──────── EXTRACTED MATERIAL

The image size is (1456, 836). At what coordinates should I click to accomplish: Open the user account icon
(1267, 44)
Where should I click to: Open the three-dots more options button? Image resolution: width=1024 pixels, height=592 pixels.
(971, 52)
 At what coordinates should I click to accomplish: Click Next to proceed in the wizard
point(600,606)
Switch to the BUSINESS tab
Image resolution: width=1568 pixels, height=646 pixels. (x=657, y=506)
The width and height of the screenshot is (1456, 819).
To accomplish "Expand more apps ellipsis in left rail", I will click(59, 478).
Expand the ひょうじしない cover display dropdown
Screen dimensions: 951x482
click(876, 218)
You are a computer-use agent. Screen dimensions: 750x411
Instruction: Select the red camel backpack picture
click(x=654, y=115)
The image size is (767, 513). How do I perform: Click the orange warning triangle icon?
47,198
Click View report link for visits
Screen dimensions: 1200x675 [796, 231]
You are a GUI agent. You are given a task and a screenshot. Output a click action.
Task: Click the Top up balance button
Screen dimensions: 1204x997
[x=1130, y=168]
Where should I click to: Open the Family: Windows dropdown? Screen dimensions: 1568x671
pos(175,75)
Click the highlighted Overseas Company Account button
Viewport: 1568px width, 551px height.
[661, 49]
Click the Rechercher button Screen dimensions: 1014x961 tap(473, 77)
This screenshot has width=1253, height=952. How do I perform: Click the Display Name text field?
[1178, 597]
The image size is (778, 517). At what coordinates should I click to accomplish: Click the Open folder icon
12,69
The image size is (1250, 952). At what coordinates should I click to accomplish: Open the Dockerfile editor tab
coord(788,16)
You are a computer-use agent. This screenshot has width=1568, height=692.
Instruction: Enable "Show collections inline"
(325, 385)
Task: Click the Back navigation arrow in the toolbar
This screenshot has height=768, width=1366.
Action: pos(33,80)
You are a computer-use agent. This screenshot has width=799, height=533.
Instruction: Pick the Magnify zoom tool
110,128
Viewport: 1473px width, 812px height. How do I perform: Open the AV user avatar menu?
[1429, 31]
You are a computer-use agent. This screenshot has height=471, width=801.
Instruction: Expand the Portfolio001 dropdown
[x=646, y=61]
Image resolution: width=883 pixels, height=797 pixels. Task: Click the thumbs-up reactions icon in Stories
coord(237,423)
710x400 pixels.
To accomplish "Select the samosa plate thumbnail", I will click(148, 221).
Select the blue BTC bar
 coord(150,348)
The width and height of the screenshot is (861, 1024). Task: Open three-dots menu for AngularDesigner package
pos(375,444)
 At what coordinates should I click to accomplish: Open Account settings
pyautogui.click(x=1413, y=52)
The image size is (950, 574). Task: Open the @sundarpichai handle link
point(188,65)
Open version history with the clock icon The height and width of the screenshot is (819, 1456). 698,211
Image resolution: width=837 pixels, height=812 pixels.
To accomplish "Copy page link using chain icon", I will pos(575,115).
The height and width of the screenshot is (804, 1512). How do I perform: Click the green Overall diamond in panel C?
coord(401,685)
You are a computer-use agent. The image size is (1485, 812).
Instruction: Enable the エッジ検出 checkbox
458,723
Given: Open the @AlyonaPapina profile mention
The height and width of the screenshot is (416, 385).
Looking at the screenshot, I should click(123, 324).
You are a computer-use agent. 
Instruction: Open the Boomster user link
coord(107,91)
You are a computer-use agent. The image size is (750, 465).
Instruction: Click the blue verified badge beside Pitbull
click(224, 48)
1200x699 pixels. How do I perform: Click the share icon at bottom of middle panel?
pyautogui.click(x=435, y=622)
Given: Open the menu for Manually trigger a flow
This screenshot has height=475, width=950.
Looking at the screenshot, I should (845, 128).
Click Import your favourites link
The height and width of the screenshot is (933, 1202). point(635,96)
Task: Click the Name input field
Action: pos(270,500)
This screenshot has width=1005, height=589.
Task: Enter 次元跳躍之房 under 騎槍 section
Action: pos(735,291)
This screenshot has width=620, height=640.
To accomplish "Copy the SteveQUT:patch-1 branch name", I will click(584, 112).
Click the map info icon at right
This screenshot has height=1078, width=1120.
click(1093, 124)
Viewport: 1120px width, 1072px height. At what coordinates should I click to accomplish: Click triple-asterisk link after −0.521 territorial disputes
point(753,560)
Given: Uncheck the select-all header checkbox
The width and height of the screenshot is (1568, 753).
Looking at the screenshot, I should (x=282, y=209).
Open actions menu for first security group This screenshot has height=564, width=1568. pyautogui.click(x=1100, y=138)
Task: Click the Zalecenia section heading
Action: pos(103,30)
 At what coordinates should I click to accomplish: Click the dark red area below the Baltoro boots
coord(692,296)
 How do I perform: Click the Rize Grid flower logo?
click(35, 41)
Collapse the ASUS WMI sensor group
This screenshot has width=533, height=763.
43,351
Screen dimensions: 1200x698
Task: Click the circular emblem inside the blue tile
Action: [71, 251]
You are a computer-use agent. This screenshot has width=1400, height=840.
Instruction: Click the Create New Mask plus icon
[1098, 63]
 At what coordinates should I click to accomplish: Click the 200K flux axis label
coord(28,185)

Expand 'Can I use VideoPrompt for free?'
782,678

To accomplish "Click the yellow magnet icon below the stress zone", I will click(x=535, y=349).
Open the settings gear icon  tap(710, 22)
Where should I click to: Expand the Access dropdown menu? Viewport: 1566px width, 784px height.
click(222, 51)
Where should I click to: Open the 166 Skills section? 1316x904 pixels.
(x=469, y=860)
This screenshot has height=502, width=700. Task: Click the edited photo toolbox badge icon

────────────────

Rewrite the lines from the first one up to and including the line with "click(x=654, y=115)", swapping "coordinates" for "location" and leaving everything else unchanged.

_RESPONSE BELOW_
The image size is (1456, 836). At what location should I click to accomplish: Open the user account icon
(1267, 44)
Where should I click to: Open the three-dots more options button? Image resolution: width=1024 pixels, height=592 pixels.
(971, 52)
 At what location should I click to accomplish: Click Next to proceed in the wizard
point(600,606)
Switch to the BUSINESS tab
Image resolution: width=1568 pixels, height=646 pixels. (x=657, y=506)
The width and height of the screenshot is (1456, 819).
To accomplish "Expand more apps ellipsis in left rail", I will click(59, 478).
Expand the ひょうじしない cover display dropdown
Screen dimensions: 951x482
click(876, 218)
You are a computer-use agent. Screen dimensions: 750x411
Instruction: Select the red camel backpack picture
click(x=654, y=115)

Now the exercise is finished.